Why did the stock market perform so well in a recession?

The main explanation for the continued growth of the stock market, even if other economies are in recession

Explanation weight
Fed’s expansionary policy 0.35
Some companies (such as technology companies) are benefiting from the pandemic 0.18
The rich have increased their savings, and then they invest 0.12
Unreasonable, the bubble will burst eventually 0.12
It is normal that the market is not relevant to the larger economy 0.11
Investors are optimistic about post-pandemic growth 0.10
other 0.02

Respondents were asked to assign a weight from 0 to 1 for each category, and the sum of all responses must be 1.

Source: FivethIRTYEIGHT/IGM COVID-19 Economic Survey

Although some people believe Booming technology company In order to keep the market stable, economists clearly believe that the Fed bears the greatest responsibility for the stock market’s rebound. “Obviously, the panel believes that ultra-low interest rates and targeted injection of liquidity into the economy have had a significant impact on the stock market,” Alan Timmerman, An economist at the University of California, San Diego, who has also been consulting the FiveThirtyEight survey.
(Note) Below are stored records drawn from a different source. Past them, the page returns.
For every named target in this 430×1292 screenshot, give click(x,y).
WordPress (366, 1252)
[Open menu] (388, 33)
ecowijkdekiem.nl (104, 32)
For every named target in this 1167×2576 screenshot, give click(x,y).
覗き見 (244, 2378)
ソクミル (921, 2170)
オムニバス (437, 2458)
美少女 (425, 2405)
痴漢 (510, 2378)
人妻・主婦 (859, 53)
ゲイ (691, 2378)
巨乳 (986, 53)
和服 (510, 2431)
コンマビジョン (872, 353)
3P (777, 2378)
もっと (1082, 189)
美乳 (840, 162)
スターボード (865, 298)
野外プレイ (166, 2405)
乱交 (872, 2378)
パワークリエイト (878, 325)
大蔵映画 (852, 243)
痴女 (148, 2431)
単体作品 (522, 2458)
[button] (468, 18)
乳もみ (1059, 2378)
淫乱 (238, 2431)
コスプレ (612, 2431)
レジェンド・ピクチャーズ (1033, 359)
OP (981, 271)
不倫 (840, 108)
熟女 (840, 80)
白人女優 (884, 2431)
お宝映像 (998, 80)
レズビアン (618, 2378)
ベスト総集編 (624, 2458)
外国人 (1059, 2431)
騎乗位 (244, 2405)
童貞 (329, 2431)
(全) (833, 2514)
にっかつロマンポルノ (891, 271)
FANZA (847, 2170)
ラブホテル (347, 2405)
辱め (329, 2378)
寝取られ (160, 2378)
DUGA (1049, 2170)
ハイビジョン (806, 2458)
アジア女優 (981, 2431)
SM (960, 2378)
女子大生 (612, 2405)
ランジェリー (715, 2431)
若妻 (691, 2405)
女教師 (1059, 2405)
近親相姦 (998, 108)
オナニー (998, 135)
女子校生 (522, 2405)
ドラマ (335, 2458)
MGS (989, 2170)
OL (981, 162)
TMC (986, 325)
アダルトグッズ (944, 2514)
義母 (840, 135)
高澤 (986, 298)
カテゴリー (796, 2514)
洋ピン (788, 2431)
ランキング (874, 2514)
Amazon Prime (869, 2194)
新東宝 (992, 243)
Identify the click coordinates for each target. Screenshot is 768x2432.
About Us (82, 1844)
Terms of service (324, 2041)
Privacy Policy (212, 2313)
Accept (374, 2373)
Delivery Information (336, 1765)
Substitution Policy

There is also a very small—though not non-existent—weight that believes that this is just an irrational price bubble that is about to burst.

However, it may be explained that the lowest weight option available is the real optimism of investors. As we said, The stock market is Is not economic.

Looking at the big picture, most economists believe that the United States could have done a better job of initially controlling the virus through a more aggressive blockade, which in turn would put the country in a better economic state. Legislators are also likely to have choices that have a significant impact on the overall economic trajectory in 2021—the same goes for voters.Just how much we guessed Those ones However, the decision remains to be seen.